When it comes to choosing a method of fabrication for a silicone prototype, cost and speed are likely to feature highly on your list of key criteria.
Interestingly, the options available for silicone parts are more numerous than for their thermoplastic counterparts, which can make the development process for silicone parts decidedly more challenging.
Here is a brief overview of some of the advantages and disadvantages of the most popular moulding methods.
Many new silicone products are constructed from liquid silicone rubber (LSR). These undergo the injection moulding process; however, there are a wide variety of other manufacturing options available. Utilising the assistance of experienced design teams at specialists such as http://www.meadex.co.uk/silicone-mouldings will help you to select the most appropriate materials and moulding process for your prototype.
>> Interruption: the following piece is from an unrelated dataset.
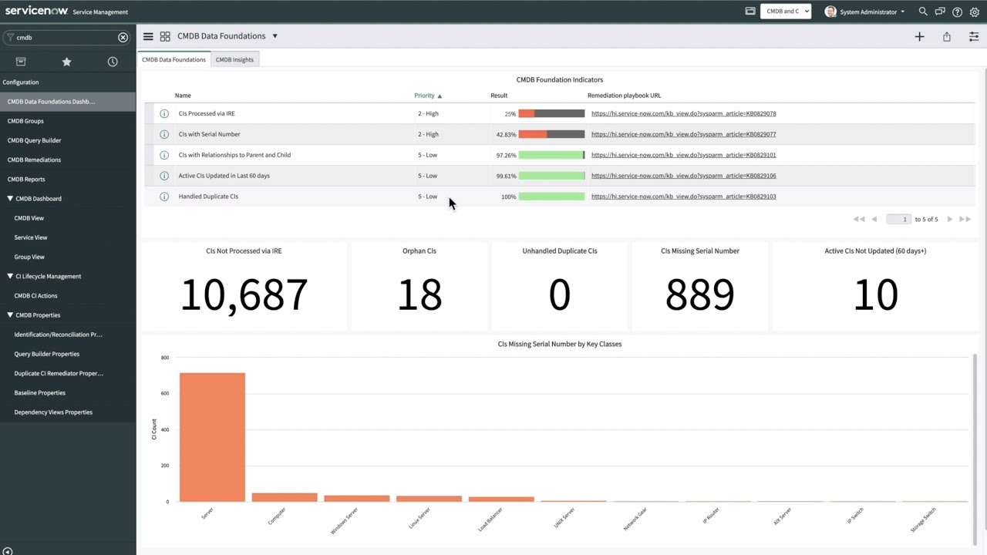
Task: Sort the table by the Priority column
Action: (x=424, y=95)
RTV moulds can be made from a range of plastics or metals, which means that the raw materials for this process are easily accessible and cost-effective. As soon as the mould has been constructed to specification, the moulding process can begin.
The downside is that the curing times for the RTV process can be relatively slow. RTVs effectively cure at room temperature, which can take anywhere from 30 minutes to several hours. The costs related to the production of each piece will depend largely on the processing time required; however, heat can be applied to accelerate the curing process and reduce costs.
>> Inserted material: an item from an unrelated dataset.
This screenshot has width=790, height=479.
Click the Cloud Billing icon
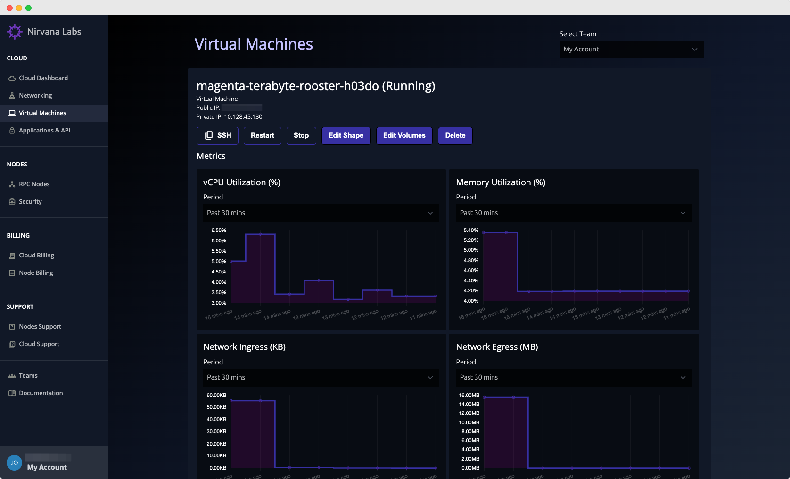[12, 256]
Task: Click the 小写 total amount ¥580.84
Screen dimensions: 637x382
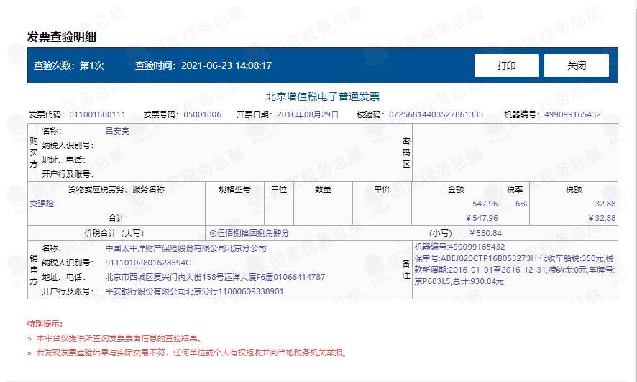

As an article in Forbes explains, an array of sectors can benefit from 3D printing. The development of innovative elastomeric materials means that 3D printing can be used to efficiently manufacture small silicone prototypes in a matter of hours.
Although this process removes the need for the creation of moulds, this process can struggle to deliver part designs with thin walls and fine features. 3D printing large batches can be costly, which is why this method is only typically recommended for small runs.
HCR transfer moulding
This process involves pressing material into a heated mould before leaving it to cure. This is a very simple process that does not require any complex tools or machinery.
Transfer moulding is not suitable for complex designs. As manufacturing times can be longer than other methods, another option might be more suitable if you are under time pressures.